___ SOURCE EXCERPT

The nature reserve was established in 1898 by Friedrich-Jacob Eduardovych Falz-Fein (1863–1920) around the German colony of Askania-Nova, which only in 1890 became an organized settlement, Khutir.

In March 1919, Askania-Nova was confiscated from the Falz-Fein family by the Red Army as part of the state nationalization programme. The last owner refused to evacuate to Germany. She was Sofia-Louise Bohdanivna (Gottlieb) Knauff (1835–1919), the mother of Friedrich Falz-Fein. Her refusal resulted in her summary execution by two Red Army guardsmen who shot her for failing to surrender her estate in Khorly (today a port in Kherson Oblast). On April 1, 1919, Askania-Nova was declared a People's Sanctuary Park by a decree of the Council of People's Commissars of the Ukrainian SSR; while on February 8, 1921, it was reorganized into a State Steppe Reserve of the Ukrainian SSR. The main purposes of the reserve was to preserve and study the environment of the virgin steppe as well as possibly to acclimatize and study a larger number of animal and plant types. Askania-Nova became a scientific-steppe station, a zoo-technical station with breeding farms, a phyto-technical station, and included various other scientific institutions. Notably, the zoo and botanical garden were greatly expanded. Part of the reserve included portions of steppe reserve, an acclimatization zoo, and an arboretum. From 1932 to 1956, the reserve was transformed into the All-Union scientific-research institute for the hybridization and acclimatization of animals of M. Ivanov. It consisted of 12 departments (including the botanical garden, steppe reserve steppe, and zoo), nine laboratories, conducting experimental farming, and four breeding centres for agricultural animals. The institute became the centre of scientific-researching works in the field of breed creation and the major hub for breeding farms. During both World War I and World War II, the reserve was devastated.

In 1983, Askania-Nova was reorganized into a biosphere reserve and the following year it was designated as the Soviet member of the World Network of Biosphere Reserves of UNESCO. After the fall of the Soviet Union, in 1993, Ukraine confirmed the status of the biosphere reserve Askania-Nova.

______
___ GIVEN DATA

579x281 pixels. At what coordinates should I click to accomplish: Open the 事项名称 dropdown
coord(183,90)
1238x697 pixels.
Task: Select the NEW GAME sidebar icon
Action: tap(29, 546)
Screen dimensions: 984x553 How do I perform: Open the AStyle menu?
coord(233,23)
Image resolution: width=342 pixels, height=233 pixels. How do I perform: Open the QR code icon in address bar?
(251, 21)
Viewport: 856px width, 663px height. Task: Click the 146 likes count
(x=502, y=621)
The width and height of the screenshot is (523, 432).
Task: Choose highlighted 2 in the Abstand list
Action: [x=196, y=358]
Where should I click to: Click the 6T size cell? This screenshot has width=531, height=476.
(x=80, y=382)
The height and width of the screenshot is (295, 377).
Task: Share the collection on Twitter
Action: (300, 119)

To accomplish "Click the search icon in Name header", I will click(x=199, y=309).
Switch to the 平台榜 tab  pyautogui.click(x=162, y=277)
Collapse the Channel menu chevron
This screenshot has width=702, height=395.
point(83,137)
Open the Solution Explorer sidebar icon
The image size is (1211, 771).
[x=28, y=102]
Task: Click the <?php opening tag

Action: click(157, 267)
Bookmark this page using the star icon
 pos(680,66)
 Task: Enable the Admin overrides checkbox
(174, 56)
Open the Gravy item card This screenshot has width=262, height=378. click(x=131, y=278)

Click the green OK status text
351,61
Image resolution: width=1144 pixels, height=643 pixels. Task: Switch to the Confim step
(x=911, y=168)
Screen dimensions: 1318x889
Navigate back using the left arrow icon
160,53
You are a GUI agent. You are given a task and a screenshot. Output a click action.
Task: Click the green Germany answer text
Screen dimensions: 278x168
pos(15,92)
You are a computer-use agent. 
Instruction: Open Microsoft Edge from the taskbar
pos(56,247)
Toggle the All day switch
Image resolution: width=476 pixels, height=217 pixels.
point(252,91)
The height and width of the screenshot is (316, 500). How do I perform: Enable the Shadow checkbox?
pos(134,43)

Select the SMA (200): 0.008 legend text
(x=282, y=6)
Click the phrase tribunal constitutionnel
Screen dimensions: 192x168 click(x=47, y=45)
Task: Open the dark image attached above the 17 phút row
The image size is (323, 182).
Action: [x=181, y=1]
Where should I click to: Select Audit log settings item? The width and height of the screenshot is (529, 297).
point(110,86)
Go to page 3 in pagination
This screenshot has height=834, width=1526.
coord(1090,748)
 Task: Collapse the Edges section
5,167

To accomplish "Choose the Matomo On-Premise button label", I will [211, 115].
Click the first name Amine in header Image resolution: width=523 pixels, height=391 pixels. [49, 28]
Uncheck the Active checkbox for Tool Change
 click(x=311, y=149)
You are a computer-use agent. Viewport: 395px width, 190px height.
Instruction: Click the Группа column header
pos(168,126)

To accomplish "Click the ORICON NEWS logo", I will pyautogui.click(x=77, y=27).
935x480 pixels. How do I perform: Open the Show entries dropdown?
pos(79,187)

______

• **TASK INSTRUCTIONS**:
[1] Reproduce the Askania-Nova passage from "The nature reserve" to "organized settlement, Khutir.".
[2] According to the Askania-Nova passage, in what year did Ukraine confirm the biosphere reserve status of Askania-Nova?

• **ANSWERS**:
[1]
The nature reserve was established in 1898 by Friedrich-Jacob Eduardovych Falz-Fein (1863–1920) around the German colony of Askania-Nova, which only in 1890 became an organized settlement, Khutir.

[2] 1993